君の笑顔は光に満ちて・・・



アイビスクのクレアジータたちの活動の手助けに行っていたイザークとノリコ、そしてバラゴ、
アゴル、ジーナの一行は、その活動もやり終え西大陸に戻る途中で、今、コロポリの町に来ていた。
港から出ている船に乗れば、西大陸まで行けるのだが、その町で足止めを食らう事になってしまい、
ノリコはジーナと二人、宿で二泊を過ごさなくてはならなくなった。
西大陸からリェンカへと向かう○国の要人の護衛の依頼を引き受ける事になってしまい、
イザークやバラゴ、アゴルとは、昨日からその為に別行動となっている。


「ジーナ、これが終わったらお湯を貰って、身体を拭いてあげるね」

ノリコは今、宿のおかみの手伝いで、拭き掃除をしていた。
その宿は町でも繁盛している部類に入る宿だったが、その宿の主人が足に怪我をしてしまった為、
思うように仕事にならず、ノリコは忙しそうなその宿のおかみを見かねて、ここにいる間だけでも・・・と、
手伝いを申し出たのだ。


「うん、ありがとう・・ノリコ」

ジーナは食堂の椅子に腰掛けていて、笑顔で応える。


「あぁ、ありがとうよ。

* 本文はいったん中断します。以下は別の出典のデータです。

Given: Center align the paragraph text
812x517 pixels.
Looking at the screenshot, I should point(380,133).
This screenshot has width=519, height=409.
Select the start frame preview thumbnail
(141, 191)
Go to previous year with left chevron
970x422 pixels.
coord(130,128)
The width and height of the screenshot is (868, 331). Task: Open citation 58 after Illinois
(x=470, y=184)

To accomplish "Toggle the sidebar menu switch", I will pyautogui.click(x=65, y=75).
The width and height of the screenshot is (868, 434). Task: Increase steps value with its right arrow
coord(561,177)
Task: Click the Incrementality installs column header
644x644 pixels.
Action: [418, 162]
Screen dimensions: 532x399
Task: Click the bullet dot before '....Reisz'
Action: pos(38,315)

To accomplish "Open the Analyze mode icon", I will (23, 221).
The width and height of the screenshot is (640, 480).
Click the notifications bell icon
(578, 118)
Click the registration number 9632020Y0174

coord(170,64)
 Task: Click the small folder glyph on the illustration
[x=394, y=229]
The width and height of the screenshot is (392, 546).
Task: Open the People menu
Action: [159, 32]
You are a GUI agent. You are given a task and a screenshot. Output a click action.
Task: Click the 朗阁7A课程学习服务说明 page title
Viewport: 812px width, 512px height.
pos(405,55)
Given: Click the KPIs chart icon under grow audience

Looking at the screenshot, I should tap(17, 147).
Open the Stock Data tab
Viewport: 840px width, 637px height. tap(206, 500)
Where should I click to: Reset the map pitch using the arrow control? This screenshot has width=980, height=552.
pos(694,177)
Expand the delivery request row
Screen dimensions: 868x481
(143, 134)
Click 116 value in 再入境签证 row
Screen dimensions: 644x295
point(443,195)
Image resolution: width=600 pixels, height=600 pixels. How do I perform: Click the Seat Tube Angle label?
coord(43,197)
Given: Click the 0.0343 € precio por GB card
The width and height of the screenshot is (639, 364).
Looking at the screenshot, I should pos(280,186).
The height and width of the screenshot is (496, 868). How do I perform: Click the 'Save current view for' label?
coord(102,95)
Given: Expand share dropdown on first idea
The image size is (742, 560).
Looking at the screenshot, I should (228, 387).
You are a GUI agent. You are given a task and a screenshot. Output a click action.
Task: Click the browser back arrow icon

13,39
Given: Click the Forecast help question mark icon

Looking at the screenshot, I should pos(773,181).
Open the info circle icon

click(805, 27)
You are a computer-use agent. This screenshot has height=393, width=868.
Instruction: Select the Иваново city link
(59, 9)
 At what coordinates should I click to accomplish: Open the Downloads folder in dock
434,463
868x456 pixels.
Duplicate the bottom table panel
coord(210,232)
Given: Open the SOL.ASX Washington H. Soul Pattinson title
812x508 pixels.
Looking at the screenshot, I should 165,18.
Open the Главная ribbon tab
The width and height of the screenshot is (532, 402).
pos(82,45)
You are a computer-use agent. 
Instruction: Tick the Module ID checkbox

あんたがいてくれて助かったよ」

奥の方から出てきたおかみがノリコに声を掛けた。

「いいえ、お役に立ててあたしも嬉しいですから」

ノリコは屈託の無い笑顔でそう言う。

「それが終わったら、あんた達、風呂に入っておいでよ。一番後になってしまったんで申し訳ないけどさ。
 ゆっくり入っておいで。身体を拭くだけよりも良いだろう?」
「あ・・・・じゃあ、そうさせて貰います。ジーナ、終わったらあたしと一緒に入ろうね」
「うん」



一仕事終えたノリコはジーナを連れて、宿の離れにある風呂に行くために、食堂を出て行った。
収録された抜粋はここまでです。